As palavras “Sr. Camargo” foram pronunciadas de forma clara, com uma ênfase quase imperceptível.
A cena em que Joaquim, aquele velho insensível, a expulsou daquele lugar ainda estava viva em sua memória.
O rosto de Eliana alternou entre o vermelho e o branco, e ela começou a tremer de raiva.
Aquela Filipa miserável!
Como ela ousou!
Um medo avassalador, misturado com humilhação, a envolveu como uma onda gelada, afogando Eliana instantaneamente.
Ela sentiu o ar ao redor rarefazer, e os olhares investigativos dos colegas se transformaram em agulhas que lhe perfuravam a pele.
Ela conseguia perceber, com total nitidez, que a imagem cuidadosamente construída de “vice-presidente” ruía completamente diante daquela simples frase de Filipa, revelando sua essência desajeitada e não reconhecida pela família Camargo.
Eliana tentou abrir a boca para rebater, mas Filipa, sem qualquer aviso, virou-se com tranquilidade.
Ela não disse mais nenhuma palavra.
Os saltos altos de Filipa bateram no chão polido, emitindo um som ritmado e frio de “toc, toc”, sem nenhum sinal de pressa ou hesitação.
Com as costas eretas, postura firme e resiliente, Filipa caminhou sem desviar o olhar, ignorando totalmente o que se passava ao redor, como se aquele breve confronto não passasse de uma partícula de poeira em seu caminho.
A luz do sol atravessava as enormes janelas do corredor, alongando a silhueta de Filipa enquanto ela se afastava.
Aquela figura carregava a serenidade de quem sobreviveu a uma tempestade e a solidão orgulhosa de uma vitória que não precisava de palavras.
Eliana permaneceu parada, ainda pálida, tomada por um ódio denso e irremediável.
“Filipa Machado...”
Ela murmurou o nome entre os dentes, cada sílaba impregnada de ódio profundo.
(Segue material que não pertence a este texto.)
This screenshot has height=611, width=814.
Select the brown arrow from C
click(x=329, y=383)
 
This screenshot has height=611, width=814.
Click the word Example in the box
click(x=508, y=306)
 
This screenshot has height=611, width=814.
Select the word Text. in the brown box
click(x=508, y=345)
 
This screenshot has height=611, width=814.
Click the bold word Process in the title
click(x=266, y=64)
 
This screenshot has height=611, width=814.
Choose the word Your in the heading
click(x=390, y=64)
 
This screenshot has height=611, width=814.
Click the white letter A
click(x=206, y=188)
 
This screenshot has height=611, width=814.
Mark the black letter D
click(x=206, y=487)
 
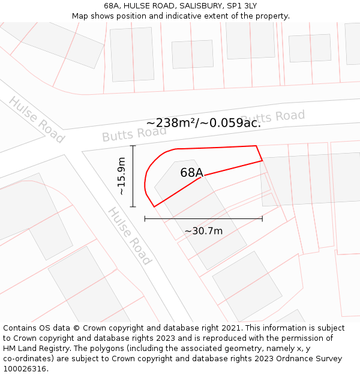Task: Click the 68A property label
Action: coord(191,173)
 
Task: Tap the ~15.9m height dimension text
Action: coord(121,176)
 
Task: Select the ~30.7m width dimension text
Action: coord(203,231)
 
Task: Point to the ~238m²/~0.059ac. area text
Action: coord(203,123)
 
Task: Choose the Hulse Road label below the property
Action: coord(129,236)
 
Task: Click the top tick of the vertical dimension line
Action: coord(133,146)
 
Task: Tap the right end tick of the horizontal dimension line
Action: coord(262,218)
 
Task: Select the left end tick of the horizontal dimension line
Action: coord(145,218)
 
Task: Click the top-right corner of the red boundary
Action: coord(256,146)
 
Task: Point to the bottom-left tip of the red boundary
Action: coord(154,207)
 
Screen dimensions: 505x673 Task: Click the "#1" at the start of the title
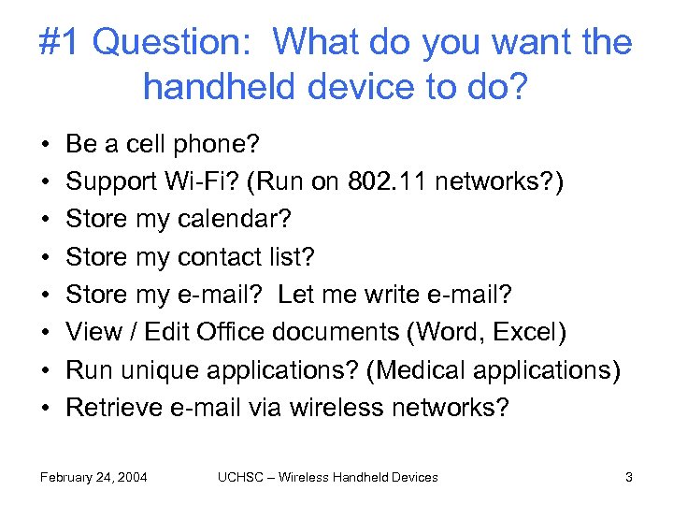coord(61,43)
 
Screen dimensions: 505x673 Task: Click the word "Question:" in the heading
coord(177,43)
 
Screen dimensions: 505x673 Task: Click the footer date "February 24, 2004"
coord(93,477)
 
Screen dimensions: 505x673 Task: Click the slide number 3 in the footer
coord(629,477)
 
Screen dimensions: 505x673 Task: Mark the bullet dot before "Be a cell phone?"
coord(45,145)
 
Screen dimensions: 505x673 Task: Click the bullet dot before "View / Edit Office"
coord(45,333)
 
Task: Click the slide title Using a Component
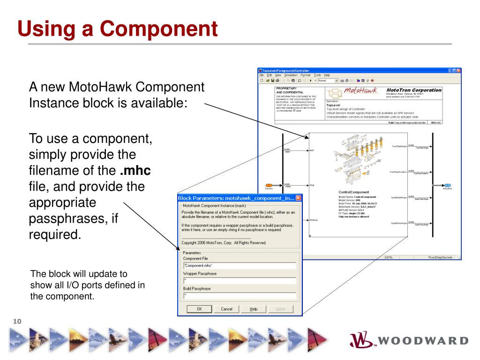(x=118, y=29)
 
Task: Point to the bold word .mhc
(x=135, y=170)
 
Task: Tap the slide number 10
(x=17, y=321)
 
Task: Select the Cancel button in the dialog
(x=226, y=309)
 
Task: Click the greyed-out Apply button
(x=281, y=309)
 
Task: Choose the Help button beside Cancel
(x=254, y=309)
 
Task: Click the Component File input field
(x=239, y=265)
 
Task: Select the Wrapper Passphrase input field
(x=239, y=281)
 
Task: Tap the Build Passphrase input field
(x=239, y=296)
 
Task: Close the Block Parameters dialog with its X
(x=299, y=198)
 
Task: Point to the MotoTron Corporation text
(x=414, y=90)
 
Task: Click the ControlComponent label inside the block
(x=353, y=192)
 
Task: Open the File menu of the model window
(x=262, y=75)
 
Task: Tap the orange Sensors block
(x=269, y=185)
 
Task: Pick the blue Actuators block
(x=448, y=185)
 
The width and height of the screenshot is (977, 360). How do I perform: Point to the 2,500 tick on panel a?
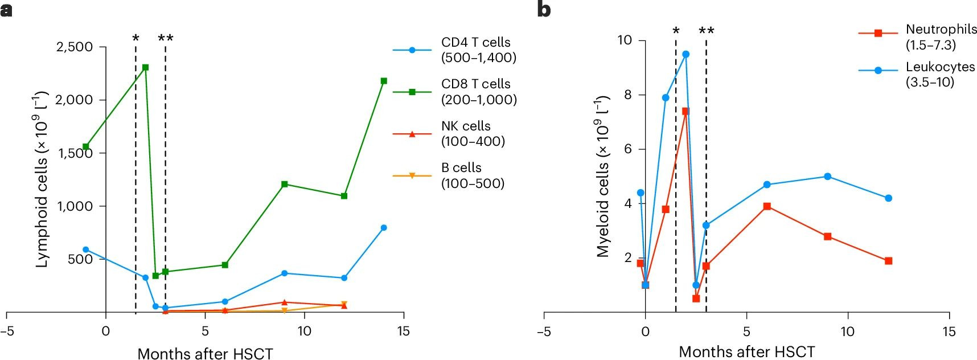pos(75,47)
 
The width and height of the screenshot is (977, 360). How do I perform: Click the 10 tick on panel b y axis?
pos(625,40)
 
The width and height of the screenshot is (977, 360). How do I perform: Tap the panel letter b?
pos(544,10)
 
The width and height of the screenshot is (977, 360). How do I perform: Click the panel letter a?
pos(6,10)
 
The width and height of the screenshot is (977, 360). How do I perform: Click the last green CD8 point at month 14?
pos(384,81)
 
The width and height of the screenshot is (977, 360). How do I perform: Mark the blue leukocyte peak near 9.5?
pos(685,54)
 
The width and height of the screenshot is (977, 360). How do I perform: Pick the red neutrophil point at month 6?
pos(767,206)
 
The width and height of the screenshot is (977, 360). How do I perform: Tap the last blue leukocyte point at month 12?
pos(888,198)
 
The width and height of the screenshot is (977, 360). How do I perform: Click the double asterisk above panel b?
pos(706,31)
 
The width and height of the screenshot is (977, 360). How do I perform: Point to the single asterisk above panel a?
pos(136,39)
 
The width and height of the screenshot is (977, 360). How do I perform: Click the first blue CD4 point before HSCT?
pos(86,249)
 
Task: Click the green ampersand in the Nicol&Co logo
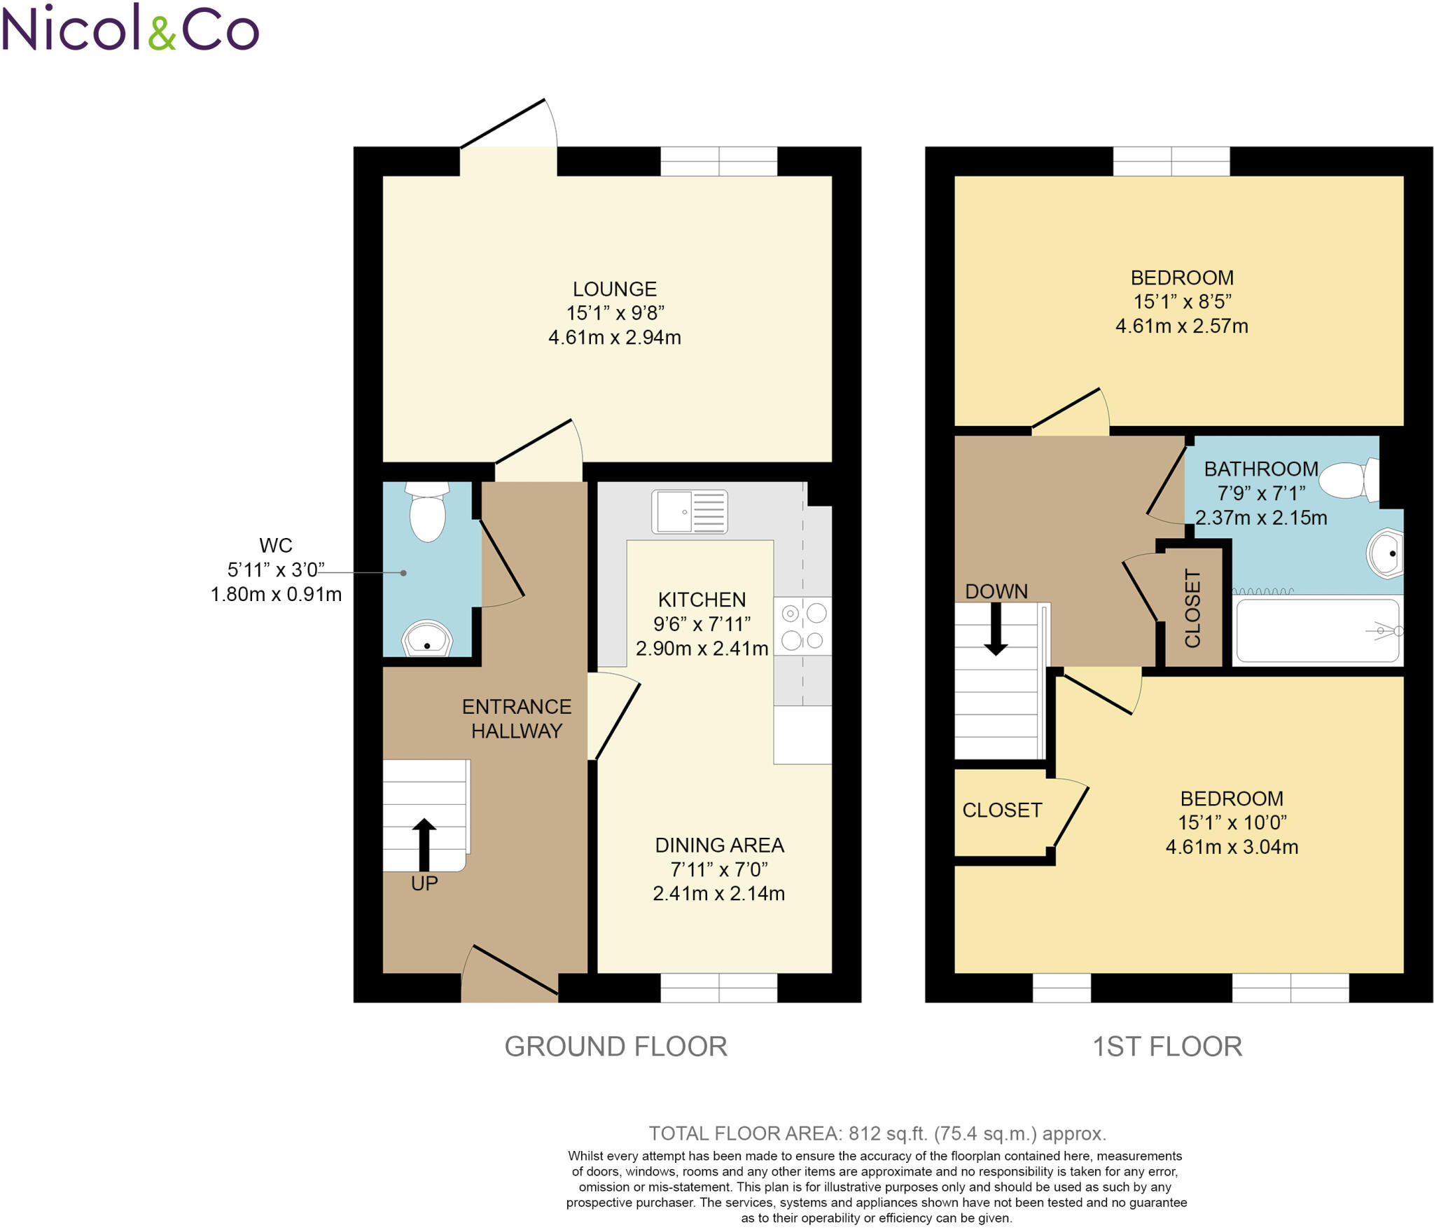coord(162,34)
“Filipa empurrou a porta familiar, sendo imediatamente envolvida pelo aroma amadeirado misturado ao cheiro de papel, marcas do seu passado.”
A luz da tarde penetrava pelas janelas do chão ao teto, banhando o espaçoso escritório com um brilho dourado e caloroso, onde as partículas de poeira dançavam no feixe luminoso.
Ela ficou por um momento parada na entrada.